Gutman ‘respected and loved’

Communal leaders have paid tribute to Margaret Gutman, who served in several top roles in the Jewish community and died at the age of 87 last week.

Margaret Gutman with her partner Ziggy Sieradzki.
Margaret Gutman with her partner Ziggy Sieradzki.

COMMUNAL leaders have paid tribute to Margaret Gutman, who served in several top roles in the Jewish community and died at the age of 87 last week.

Gutman was the executive director of the NSW Jewish Board of Deputies (JBOD) from 1983 to 2001, a former journalist at the Sydney Jewish News and was a Sydney Jewish Museum board member.

In 1993, she was given a Medal of the Order of Australia for her service to the Jewish community, particularly through the JBOD.

“Margaret Gutman was synonymous with the Board for 18 years – a thoroughly dependable pair of hands who was dedicated to the wellbeing of the community and to advancing its interests,” current JBOD CEO Vic Alhadeff said.

“Her commitment to the Board of Deputies, to the community, to Indigenous rights and to the cause of intercultural bridge-building was peerless, and NSW Jewry is all the poorer for her passing.”

Executive Council of Australian Jewry (ECAJ) executive director Peter Wertheim reflected on his close working relationship with Gutman in the late 1990s.

“Margaret was the consummate communal professional,” Wertheim said. “She was blessed with an abundance of intelligence, energy, tact and empathy, and she deployed these strengths over many years for the benefit of the Jewish community.”

He noted that in her youth she worked in New York with the United Nations and during her time at JBOD she organised countless events and projects which were a source of pride and joy for the Jewish community and won the community many friends from all walks of life in the wider community.

“In 1998 Margaret was instrumental in helping to organise an exhibition at the Powerhouse Museum in Sydney featuring more than 300 Judaica exhibits, rare illuminated Hebrew manuscripts, richly embroidered synagogue textiles and ceremonial silver objects from the Jewish Museum of Prague.

“Within the Jewish community and beyond, Margaret was widely respected, admired and loved. Her passing is a sad loss not only for her family but also for the Jewish community and for Australia.”

Her son Sandy Gutman, better known in the community as comedian Austen Tayshus, said his mother was extremely youthful and flamboyant.

“The amount of strangers who have approached me in the past few days saying how surprised they were to hear of her ‘true’ age is remarkable,” he said.

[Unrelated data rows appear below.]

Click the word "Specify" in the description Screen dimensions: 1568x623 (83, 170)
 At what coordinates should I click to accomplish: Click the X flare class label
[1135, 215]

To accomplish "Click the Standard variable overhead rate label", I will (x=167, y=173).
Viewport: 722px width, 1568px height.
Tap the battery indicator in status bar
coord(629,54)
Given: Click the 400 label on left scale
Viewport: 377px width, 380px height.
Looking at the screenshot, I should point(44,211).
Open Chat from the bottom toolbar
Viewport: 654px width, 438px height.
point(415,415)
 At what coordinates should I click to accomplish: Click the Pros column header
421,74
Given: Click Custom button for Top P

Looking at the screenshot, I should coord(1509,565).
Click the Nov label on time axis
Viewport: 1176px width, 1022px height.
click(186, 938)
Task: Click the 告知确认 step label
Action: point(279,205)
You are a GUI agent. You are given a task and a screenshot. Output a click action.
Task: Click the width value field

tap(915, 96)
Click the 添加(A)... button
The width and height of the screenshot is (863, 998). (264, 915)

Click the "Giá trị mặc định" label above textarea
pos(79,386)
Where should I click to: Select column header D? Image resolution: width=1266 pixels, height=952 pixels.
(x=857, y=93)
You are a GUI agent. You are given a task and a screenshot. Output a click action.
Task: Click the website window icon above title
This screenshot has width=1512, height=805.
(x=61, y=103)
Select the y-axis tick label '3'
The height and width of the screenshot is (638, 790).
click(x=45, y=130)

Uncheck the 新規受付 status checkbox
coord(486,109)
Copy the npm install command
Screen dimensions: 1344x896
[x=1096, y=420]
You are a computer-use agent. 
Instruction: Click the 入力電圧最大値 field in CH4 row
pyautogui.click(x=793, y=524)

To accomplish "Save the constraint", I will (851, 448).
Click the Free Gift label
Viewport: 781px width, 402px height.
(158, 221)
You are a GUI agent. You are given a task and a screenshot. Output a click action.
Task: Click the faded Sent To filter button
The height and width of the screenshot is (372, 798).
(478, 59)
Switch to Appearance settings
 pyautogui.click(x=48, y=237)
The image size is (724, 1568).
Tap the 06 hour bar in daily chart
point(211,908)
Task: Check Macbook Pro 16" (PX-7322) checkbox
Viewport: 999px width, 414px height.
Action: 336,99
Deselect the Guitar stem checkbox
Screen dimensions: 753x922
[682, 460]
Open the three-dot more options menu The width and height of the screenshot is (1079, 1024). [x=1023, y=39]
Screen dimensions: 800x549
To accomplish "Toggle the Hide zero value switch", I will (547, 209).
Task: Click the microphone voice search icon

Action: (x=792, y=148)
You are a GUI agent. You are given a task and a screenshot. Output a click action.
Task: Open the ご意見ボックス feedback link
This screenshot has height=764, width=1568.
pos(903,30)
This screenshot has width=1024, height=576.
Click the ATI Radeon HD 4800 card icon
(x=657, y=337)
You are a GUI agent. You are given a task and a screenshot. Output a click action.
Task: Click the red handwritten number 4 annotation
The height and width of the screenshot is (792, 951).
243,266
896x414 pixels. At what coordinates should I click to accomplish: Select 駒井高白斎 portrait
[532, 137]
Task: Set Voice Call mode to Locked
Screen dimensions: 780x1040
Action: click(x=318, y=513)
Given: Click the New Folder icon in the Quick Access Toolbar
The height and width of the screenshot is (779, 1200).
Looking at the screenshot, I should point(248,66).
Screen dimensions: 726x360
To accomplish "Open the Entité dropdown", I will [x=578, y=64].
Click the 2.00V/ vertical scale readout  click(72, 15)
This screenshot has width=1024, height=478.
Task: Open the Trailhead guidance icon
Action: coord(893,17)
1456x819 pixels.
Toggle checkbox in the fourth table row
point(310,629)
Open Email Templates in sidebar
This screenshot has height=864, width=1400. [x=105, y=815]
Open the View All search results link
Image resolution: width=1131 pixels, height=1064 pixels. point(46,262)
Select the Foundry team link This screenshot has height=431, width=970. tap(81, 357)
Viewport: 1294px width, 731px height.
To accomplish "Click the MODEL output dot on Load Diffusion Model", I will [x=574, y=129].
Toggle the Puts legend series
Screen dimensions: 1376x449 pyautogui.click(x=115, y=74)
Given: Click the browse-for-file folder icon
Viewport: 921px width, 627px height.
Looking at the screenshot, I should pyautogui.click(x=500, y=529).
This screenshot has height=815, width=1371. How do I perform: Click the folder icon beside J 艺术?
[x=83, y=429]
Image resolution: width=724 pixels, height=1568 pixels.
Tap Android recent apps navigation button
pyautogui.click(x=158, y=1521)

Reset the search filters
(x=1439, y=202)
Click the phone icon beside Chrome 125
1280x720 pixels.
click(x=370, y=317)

“She was always doing something, guiding at the Holocaust museum, or preparing a new exhibition like Dressing Sydney, playing bridge with her friends, travelling the world, entertaining her grandchildren, swimming and exercising at Wolper, walking at high speed around the Eastern Suburbs, at the Israeli Film Festival or the Polish Film Festival.

“Now that she is gone it becomes even more obvious just how much a part of all our lives she was.”